Although Lou denies that he attempted suicide, Adam and Nick arrange for him to join them and Adam's slacker nephew Jacob at Kodiak Valley Ski Resort, where the three enjoyed themselves in their youth. When they arrive, they find that the town is not what it used to be, with many of the stores boarded up and the hotel run down.

While drinking in their hotel room's hot tub, the four accidentally douse the console with an energy drink. The next day, they go skiing, and after many strange occurrences, realize they have traveled back to 1986. Adam, Lou, and Nick have also assumed their younger bodies, although Jacob's appearance has not changed since he was not born yet, though he occasionally flickers.

A cryptic repairman appears and warns them not to change anything, as it might affect history. To minimize the butterfly effect, the group plans to re-enact their experiences: Adam has to break up with his girlfriend Jenny and get stabbed in the eye with a fork; Lou must pick a fight with and get beaten up by Blaine, a ski patrol bully; Nick must have sex with a groupie and perform with his band at an open microphone event. They also find Adam's sister—and Jacob's mother—Kelly at the resort.

The three find their tasks difficult; Lou gets punched by Blaine and loses his backpack, but realizes he must face him again later at night, so he reluctantly challenges him again. Adam becomes attracted to Jenny again and loses the will to break up, but is distracted when he meets free-spirited music journalist April during a concert. Nick is concerned about cheating on his wife, even though he has not married yet at the time.

Jenny turns the tables on Adam when she initiates their breakup, but he still gets stabbed in the eye with a fork after he tries to prevent it. He wanders around the resort alone before encountering April, they break into a home and become intimate. Meanwhile, Nick covers more upbeat music during his performance. When the repairman tells Jacob a chemical is the key to their time travel, Jacob realizes it was the energy drink they spilled.

After the group prevents Lou from falling off the rooftop, they go to Blaine's cabin to search for the drink. Lou seduces Kelly but, when Jacob interrupts them having sex, he suddenly vanishes. They realize that Lou is Jacob's father as he reappears after Lou and Kelly finish conceiving him. Leaving Kelly, Lou finally beats Blaine, and the four retrieve the energy drink and return to the hot tub where they create a vortex.

Jacob and Nick enter the tub first, but Lou decides to stay in 1986, admitting to Adam that his carbon monoxide poisoning was a suicide attempt. Knowing the future, he intends to make investments and have a closer relationship with Jacob. Adam wants to stay too, but Lou throws him into the vortex at the last moment.

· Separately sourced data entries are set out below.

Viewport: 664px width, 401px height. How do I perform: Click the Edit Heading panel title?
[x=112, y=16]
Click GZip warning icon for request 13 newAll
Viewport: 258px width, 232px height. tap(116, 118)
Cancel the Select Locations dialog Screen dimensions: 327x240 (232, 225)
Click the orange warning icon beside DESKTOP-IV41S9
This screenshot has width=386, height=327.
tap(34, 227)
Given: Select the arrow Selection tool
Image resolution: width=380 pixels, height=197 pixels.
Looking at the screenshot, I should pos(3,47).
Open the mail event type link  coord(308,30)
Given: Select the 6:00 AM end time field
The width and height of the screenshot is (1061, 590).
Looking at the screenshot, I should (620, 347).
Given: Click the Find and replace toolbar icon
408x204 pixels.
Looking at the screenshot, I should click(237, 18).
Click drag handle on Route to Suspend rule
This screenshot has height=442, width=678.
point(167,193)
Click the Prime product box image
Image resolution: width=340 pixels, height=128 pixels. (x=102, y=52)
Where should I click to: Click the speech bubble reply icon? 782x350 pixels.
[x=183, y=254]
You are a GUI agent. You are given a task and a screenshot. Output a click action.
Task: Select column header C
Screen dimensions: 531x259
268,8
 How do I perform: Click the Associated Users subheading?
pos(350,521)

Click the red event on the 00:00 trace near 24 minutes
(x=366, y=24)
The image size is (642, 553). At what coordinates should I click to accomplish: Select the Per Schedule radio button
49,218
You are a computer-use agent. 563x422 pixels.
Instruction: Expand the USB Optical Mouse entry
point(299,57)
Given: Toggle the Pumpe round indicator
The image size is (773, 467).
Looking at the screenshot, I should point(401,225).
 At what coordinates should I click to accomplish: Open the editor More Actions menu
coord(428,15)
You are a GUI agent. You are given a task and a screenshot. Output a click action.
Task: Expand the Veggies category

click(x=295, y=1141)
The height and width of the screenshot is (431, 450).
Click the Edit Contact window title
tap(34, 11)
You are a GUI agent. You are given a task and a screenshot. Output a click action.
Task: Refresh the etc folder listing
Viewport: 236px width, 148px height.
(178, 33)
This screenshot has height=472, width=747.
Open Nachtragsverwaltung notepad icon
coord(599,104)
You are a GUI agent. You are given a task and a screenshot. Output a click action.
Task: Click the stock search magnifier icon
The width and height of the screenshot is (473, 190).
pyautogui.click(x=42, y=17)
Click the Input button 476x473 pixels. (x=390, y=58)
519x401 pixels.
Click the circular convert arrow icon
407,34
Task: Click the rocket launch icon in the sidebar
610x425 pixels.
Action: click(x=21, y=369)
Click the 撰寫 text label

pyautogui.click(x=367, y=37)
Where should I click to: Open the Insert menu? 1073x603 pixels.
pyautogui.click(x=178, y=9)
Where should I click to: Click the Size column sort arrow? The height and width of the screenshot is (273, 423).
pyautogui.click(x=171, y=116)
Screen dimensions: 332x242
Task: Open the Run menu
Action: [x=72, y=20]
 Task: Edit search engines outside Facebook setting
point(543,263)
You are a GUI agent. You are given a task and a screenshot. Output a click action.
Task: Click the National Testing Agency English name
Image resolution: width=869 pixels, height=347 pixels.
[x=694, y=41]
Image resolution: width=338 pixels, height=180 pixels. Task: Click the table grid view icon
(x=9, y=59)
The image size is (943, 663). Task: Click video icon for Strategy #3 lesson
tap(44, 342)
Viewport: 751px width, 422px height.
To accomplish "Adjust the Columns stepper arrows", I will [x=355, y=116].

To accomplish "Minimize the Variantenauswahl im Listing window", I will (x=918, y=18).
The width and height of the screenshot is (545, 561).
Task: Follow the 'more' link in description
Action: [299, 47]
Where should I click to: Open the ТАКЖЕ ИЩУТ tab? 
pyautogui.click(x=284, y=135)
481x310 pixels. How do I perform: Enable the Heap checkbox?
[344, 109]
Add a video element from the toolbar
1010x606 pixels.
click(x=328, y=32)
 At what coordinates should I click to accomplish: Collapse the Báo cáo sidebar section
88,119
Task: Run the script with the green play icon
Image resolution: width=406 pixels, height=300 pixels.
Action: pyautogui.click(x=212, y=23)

Back in 2010, Adam, Nick, and Jacob discover that Lou has changed history by founding the immensely successful Lougle, which affords him a luxurious lifestyle with Kelly. Adam discovers that he is happily married to April, while Nick is a successful music producer married to a loving and supportive wife. They reunite at Lou's mansion with their families, satisfied with their new lives.

Cast

 John Cusack as Adam Yates
 Jake Rose as 1986 Adam
 Rob Corddry as Lou "Violator" Dorchen
 Brook Bennett as 1986 Lou
 Craig Robinson as Nick Webber-Agnew
 Aliu Oyofo as 1986 Nick
 Clark Duke as Jacob Yates
 Chevy Chase as Repairman
 Collette Wolfe as Kelly Yates
 Crispin Glover as Phil Wedmaier
 Sebastian Stan as Blaine
 Lizzy Caplan as April Drennan
 Crystal Lowe as Zoe
 Kellee Stewart as Courtney Agnew
 Odessa Rojen as 9-year-old Courtney
 Lyndsy Fonseca as Jenny
 Charlie McDermott as Chaz
 Jessica Paré as Tara
 William Zabka as Rick Steelman

Production
Steve Pink directed the movie and Josh Heald wrote the screenplay. It was filmed primarily at the Vancouver Film Studios in Vancouver and the Fernie Alpine Resort in Fernie, British Columbia. Kelvin Humenny served as the art director for the film.

Marketing
The first trailer for the film and the red-band trailer appeared on July 24, 2009, at Comic-Con 2009 and on the Internet. A second red-band trailer was released on January 26, 2010. The film was screened for free in multiple North American cities in the weeks leading up to its release.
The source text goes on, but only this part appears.